Give a hoot

Give a hoot

Nocturnal, secretive, and steeped in folklore, owls are cryptic wild critters that give up the details of their lives only grudgingly. Blake Mathys, a member of Marysville-based Union Rural Electric Cooperative, hopes to shine a little light on the subject this winter.

Mathys, an associate professor of environmental science at Ohio Dominican University, has started the Central Ohio Owl Project (COOP) to better document wintering owls in Ohio — especially rarer species like barn owls, long-eared owls, and northern saw-whet owls.

Saw-whet owl

Saw-whet owl

Barn owl

“My main reason for developing the project is that, for a number of reasons, owl sightings often don’t get reported, even by citizen-scientists and serious birders,” Mathys says. “I want to provide a secure outlet to get a better idea of the true numbers of owls in our state during the winter months.”

What Mathys is requesting is that anyone spotting an owl this winter — anywhere, of any species, on private or public land — report the sighting to him online, where there’s a form that asks users where they saw the owl, the species (if known), plus a few other basic questions.

“If you can get close enough to take a photograph of the owl, that would be helpful for positive identification,” Mathys says. “Your owl sighting might even be eligible for a small cash reward.”

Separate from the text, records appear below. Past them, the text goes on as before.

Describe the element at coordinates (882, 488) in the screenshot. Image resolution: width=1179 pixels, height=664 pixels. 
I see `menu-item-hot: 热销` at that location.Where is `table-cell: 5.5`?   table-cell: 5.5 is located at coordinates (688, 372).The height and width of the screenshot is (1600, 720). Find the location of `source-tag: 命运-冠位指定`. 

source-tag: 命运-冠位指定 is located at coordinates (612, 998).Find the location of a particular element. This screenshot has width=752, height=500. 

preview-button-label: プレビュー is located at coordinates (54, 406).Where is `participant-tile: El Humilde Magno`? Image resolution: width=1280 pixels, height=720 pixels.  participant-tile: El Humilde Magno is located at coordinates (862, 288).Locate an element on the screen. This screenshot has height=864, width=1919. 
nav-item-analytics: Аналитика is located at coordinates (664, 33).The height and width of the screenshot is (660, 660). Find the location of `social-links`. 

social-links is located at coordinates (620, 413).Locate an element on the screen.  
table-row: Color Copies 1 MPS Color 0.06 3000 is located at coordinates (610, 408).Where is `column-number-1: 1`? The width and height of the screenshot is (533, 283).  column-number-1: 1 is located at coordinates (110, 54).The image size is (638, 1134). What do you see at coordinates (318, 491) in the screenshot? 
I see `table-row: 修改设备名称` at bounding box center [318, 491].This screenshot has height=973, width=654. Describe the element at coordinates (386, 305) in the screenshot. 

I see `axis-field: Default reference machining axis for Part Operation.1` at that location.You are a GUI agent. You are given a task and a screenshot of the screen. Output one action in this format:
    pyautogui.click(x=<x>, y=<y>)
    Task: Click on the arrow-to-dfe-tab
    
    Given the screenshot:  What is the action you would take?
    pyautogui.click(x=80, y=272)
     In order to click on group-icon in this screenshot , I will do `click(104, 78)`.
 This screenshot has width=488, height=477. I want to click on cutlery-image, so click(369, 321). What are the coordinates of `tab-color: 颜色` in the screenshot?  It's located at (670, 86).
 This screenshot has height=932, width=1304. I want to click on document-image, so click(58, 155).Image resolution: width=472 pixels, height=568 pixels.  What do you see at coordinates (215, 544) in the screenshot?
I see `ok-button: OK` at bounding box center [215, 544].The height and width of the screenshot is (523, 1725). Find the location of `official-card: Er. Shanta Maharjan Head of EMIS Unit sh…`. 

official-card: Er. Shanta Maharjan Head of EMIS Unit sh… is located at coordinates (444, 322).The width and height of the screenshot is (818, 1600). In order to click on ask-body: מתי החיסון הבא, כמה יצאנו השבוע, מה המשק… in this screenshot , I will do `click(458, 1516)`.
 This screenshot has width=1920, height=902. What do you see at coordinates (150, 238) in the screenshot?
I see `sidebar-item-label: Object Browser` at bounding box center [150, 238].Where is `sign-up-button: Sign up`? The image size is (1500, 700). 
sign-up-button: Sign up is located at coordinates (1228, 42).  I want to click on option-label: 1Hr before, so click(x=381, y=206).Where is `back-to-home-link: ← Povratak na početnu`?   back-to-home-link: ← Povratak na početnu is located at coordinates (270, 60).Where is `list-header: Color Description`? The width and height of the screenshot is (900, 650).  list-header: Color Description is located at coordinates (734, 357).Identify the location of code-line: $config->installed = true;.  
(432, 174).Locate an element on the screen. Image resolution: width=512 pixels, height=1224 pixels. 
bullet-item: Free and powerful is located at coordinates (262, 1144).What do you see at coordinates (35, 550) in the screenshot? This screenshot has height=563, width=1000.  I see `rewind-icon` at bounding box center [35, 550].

Mathys also stresses that the locations provided will be kept strictly confidential and the information used only for research purposes. All three of the study’s main owl species are either threatened in Ohio (barn owl) or a species of special concern (long-eared owl and northern saw-whet owl), so information about their wintering habits, habitats, and numbers could prove helpful in their conservation. 

Look for barn owls in or near structures, such as old barns, silos, and sheds. Long-eared owls and northern saw-whet owls are found roosting primarily in evergreen trees during winter. 

“Owls have always been one of my favorite groups of birds, and for a long time I’ve been convinced that there are many more owls around than people realize,” Mathys says. “I would very much appreciate the assistance of any fellow electric co-op members who would like to participate in the study.”